ServiceMonitor — Prometheus integration¶

Three conditions for a working ServiceMonitor:

1. Label on the Service metadata (not just spec.selector):

metadata:
  name: clients-api
  labels:
    app: clients-api    # required for Prometheus relabeling

2. Named port in Service:

ports:
  - name: http          # required — ServiceMonitor references by name
    port: 80
    targetPort: 8080

3. release: kube-prometheus-stack label on ServiceMonitor:

metadata:
  labels:
    release: kube-prometheus-stack   # must match serviceMonitorSelector

apiVersion: monitoring.coreos.com/v1
kind: ServiceMonitor
metadata:
  name: clients-api
  namespace: clients
  labels:
    release: kube-prometheus-stack
spec:
  selector:
    matchLabels:
      app: clients-api
  endpoints:
    - port: http
      path: /actuator/prometheus
      interval: 30s

Debugging a DROPPED target in Prometheus:

A target in DROPPED state without an error message means it was discovered but filtered out by relabeling rules. Most common cause: missing app: clients-api label in metadata.labels on the Service (not in spec.selector).

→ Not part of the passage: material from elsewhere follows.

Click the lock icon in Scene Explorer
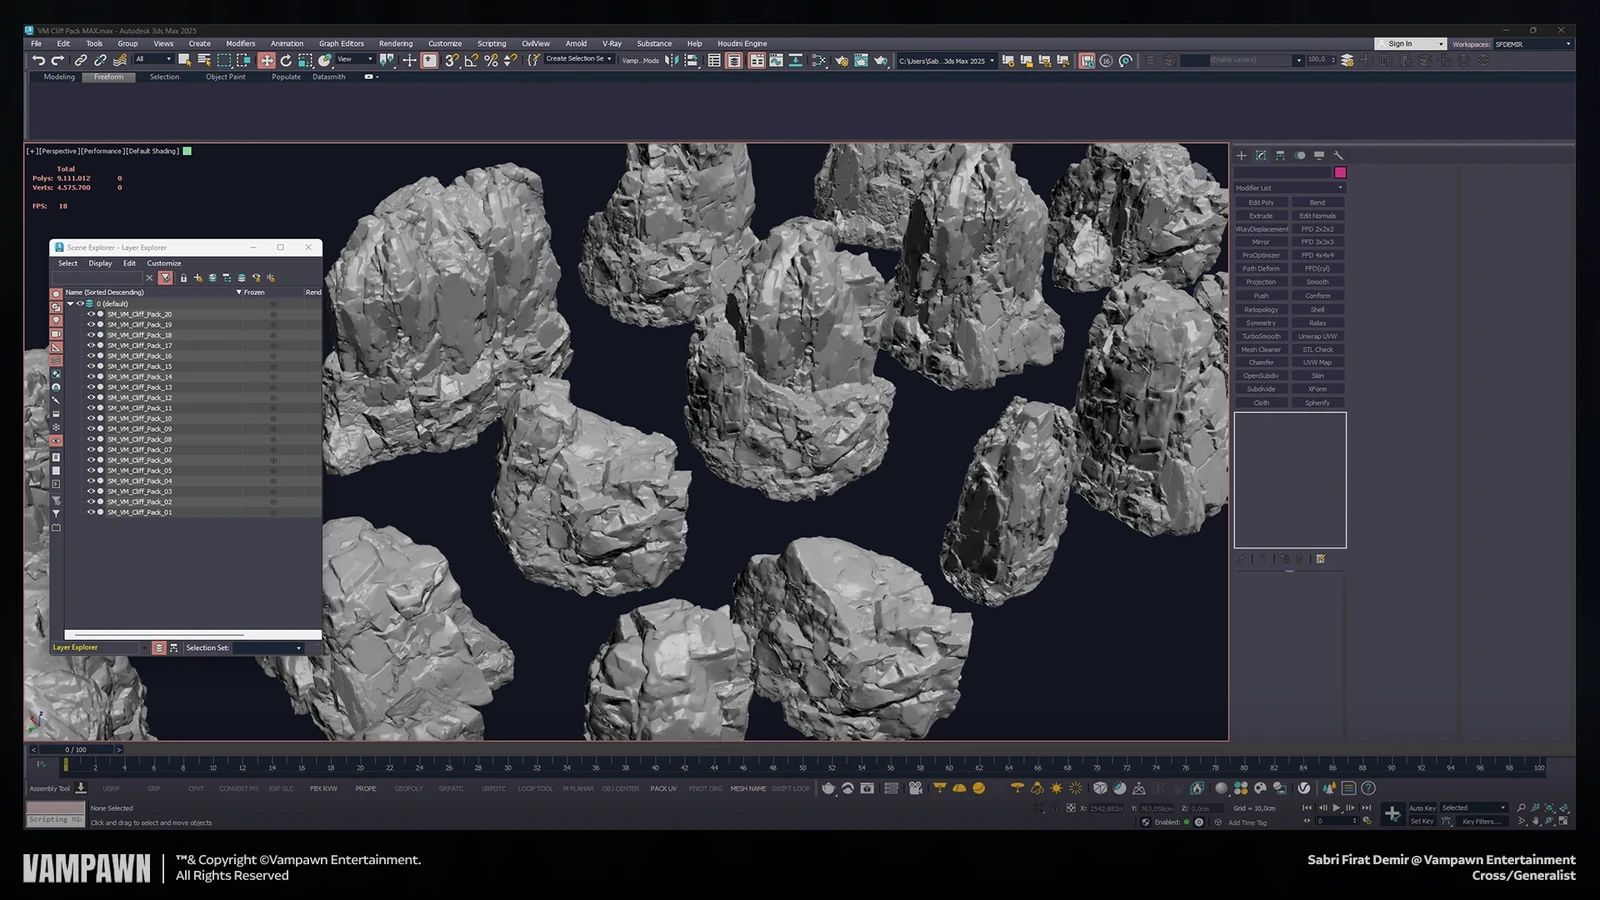Image resolution: width=1600 pixels, height=900 pixels. click(183, 278)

kubectl port-forward -n monitoring svc/kube-prometheus-stack-prometheus 9090:9090 &
# Go to http://localhost:9090/targets and check for "dropped" targets

Useful PromQL for Spring Boot¶

# Request rate (req/s)
sum(rate(http_server_requests_seconds_count{application="clients-api"}[5m]))

# Error rate (%)
sum(rate(http_server_requests_seconds_count{application="clients-api",status=~"5.."}[5m]))
  or vector(0)
/
sum(rate(http_server_requests_seconds_count{application="clients-api"}[5m]))
* 100

# p99 latency (ms)
histogram_quantile(0.99,
  sum by(le) (
    rate(http_server_requests_seconds_bucket{
      application="clients-api",
      uri="/api/clients"
    }[5m])
  )
) * 1000

# Active DB connections
hikaricp_connections_active{application="clients-api"}

For percentiles to work, histograms must be enabled in application-prod.properties:

management.metrics.distribution.percentiles-histogram.http.server.requests=true

Helm Chart¶

Structure¶

helm/clients-api/
├── Chart.yaml          # metadata: name, version, appVersion
├── values.yaml         # all configurable defaults
├── .helmignore
└── templates/
    ├── _helpers.tpl    # reusable fragments (like functions)
    ├── NOTES.txt       # displayed after install
    ├── deployment.yaml
    ├── service.yaml
    ├── ingress.yaml
    ├── hpa.yaml
    ├── pdb.yaml
    ├── servicemonitor.yaml
    ├── networkpolicy.yaml
    └── tests/
        └── test-connection.yaml

Chart.yaml¶

apiVersion: v2
name: clients-api
description: Spring Boot REST API for client management
type: application
version: 0.1.0        # chart version (changes with template/values changes)
appVersion: "1.4.0"   # application version (informational)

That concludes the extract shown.